それから約十数分、館へ戻ると騎士たちが門で待っていた。
「お帰りになられましたか、よかった」
「馬車、貸してくれてありがとう」
「はい、魔女様。それで……」
「確かめるべきことは確かめられた。けれど、憲兵隊がやってきて……ロメオさんは連行されてしまったわ」
「それは……」
話していた騎士が振り返ると、目線の先でひとりの騎士が少しバツが悪そうに目を逸らしていた。

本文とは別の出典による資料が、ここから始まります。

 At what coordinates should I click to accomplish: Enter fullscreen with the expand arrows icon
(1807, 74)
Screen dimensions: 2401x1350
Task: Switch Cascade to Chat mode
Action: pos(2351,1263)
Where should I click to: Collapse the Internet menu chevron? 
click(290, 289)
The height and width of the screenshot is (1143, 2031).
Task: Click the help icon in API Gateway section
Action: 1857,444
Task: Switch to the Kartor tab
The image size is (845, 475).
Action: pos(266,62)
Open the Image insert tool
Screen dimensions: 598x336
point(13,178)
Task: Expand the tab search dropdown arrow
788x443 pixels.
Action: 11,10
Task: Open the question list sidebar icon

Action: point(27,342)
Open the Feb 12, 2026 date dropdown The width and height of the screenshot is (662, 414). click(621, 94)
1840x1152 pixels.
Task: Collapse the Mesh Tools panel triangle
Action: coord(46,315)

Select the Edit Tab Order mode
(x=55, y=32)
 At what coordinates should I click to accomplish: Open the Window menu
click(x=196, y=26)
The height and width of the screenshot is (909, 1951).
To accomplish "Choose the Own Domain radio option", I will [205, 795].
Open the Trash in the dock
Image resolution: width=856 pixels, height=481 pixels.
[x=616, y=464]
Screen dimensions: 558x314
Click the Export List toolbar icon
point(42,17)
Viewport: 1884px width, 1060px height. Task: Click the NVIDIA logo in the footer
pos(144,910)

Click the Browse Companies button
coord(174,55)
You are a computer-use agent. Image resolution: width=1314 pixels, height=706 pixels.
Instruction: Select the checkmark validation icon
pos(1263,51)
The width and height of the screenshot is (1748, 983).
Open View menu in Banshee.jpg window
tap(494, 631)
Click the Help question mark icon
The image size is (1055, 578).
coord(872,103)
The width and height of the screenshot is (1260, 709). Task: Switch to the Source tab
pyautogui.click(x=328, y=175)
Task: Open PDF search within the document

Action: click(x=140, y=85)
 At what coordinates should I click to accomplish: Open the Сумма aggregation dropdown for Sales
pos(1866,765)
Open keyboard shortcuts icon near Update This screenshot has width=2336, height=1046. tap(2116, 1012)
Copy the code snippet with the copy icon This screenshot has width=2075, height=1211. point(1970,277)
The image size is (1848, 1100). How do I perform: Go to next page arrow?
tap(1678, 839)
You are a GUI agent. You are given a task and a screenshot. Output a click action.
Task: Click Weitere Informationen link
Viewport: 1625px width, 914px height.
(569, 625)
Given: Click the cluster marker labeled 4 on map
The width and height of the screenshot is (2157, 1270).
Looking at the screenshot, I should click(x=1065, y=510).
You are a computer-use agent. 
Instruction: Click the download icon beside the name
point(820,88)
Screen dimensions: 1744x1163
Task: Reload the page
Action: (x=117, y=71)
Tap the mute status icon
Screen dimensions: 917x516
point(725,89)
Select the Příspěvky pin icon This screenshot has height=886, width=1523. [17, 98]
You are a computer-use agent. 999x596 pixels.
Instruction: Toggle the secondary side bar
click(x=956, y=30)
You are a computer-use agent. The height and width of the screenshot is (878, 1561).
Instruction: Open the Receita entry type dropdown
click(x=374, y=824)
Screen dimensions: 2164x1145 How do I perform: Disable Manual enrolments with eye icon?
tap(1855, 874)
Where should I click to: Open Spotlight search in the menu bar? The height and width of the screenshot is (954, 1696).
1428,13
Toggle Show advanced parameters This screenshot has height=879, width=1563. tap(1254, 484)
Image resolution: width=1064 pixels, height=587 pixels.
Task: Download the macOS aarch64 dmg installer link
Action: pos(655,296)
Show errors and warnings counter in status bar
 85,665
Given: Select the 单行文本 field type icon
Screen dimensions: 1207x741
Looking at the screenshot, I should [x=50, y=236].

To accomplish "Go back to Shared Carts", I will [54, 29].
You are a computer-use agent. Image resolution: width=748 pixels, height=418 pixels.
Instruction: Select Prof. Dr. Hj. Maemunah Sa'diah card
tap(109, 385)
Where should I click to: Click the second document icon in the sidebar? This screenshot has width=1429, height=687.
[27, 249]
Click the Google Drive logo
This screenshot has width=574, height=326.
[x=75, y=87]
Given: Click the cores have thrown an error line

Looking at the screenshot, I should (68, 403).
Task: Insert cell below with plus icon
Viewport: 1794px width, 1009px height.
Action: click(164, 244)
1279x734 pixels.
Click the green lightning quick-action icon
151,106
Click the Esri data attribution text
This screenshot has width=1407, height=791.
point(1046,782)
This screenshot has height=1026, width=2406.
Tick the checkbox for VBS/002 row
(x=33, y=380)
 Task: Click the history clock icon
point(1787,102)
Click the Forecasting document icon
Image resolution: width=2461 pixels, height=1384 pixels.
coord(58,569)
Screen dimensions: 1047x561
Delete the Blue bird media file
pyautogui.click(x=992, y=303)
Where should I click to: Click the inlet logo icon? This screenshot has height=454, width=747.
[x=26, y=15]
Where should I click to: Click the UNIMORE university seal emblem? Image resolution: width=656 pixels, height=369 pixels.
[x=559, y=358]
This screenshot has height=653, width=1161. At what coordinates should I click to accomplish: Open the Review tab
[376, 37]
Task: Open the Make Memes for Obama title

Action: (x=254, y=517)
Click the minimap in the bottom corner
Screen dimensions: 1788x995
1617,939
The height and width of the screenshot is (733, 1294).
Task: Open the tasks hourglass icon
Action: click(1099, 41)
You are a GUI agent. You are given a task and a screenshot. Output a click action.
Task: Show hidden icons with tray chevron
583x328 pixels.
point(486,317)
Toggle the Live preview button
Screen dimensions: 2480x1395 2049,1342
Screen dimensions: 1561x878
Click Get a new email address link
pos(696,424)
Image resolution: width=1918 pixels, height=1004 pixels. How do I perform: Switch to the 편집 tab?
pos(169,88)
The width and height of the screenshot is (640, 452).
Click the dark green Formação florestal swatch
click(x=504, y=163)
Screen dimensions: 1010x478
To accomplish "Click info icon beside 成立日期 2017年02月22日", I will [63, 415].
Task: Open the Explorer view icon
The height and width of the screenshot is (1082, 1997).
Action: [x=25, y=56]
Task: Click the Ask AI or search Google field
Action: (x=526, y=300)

「その……申し訳ありません。魔女様にどんなお考えがあったのかはわかりませんが、まずは憲兵隊に通報しなければならぬと思い……」
「いいえ、仕方ないわ。誰だってそうする」
しっかりと説明してから出発しなかった私が悪い。急ぎ過ぎたのだ。
しかし、どうしたものか……。憲兵隊に話したとして、信じてくれるかどうか。ここは、リリエットさんの協力が必要かもしれない。
「おかえりなさいませ、お嬢様!」
「ライラ。リリエットさんとミーシャさんの様子は?」
「はい。二人とも、少し落ち着かれたようです。お嬢様の帰りをお待ちしておりました」
「そう。ありがとう。すぐいく」
馬車を騎士たちに返して、私はすぐに館の中へ帰った。
広間に入ると、目を泣き腫らした二人がバッと顔を上げて、私をみるなり駆け寄ってきた。
「魔女様、ロメオ様は……!」
「残念ながら、連れていかれてしまったわ。でも、大丈夫。リリエットさんと私で詰め所へ行って事情を説明すれば、きっと」
「そうですか……ロメオ様は、本当に私を毒殺しようとしたわけではないのですね?」
「ええ。今回のことはすべて、不幸なすれ違いが原因よ」
「わかりました。魔女様のお言葉を信じます。いえ、私もロメオ様のことを信じたい」
「大丈夫。ロメオさんは、そんなことをする人ではないわ。実は、あなたと同じように、ロメオさんにも相談を受けていたのよ。あなたのことで」
「私のことで?」
「ええ。だから、大丈夫」
「ああ、魔女様……」
しくしくと再び泣き始めたリリエットさんを宥めながら、私はこの先の計画を立てるのだった。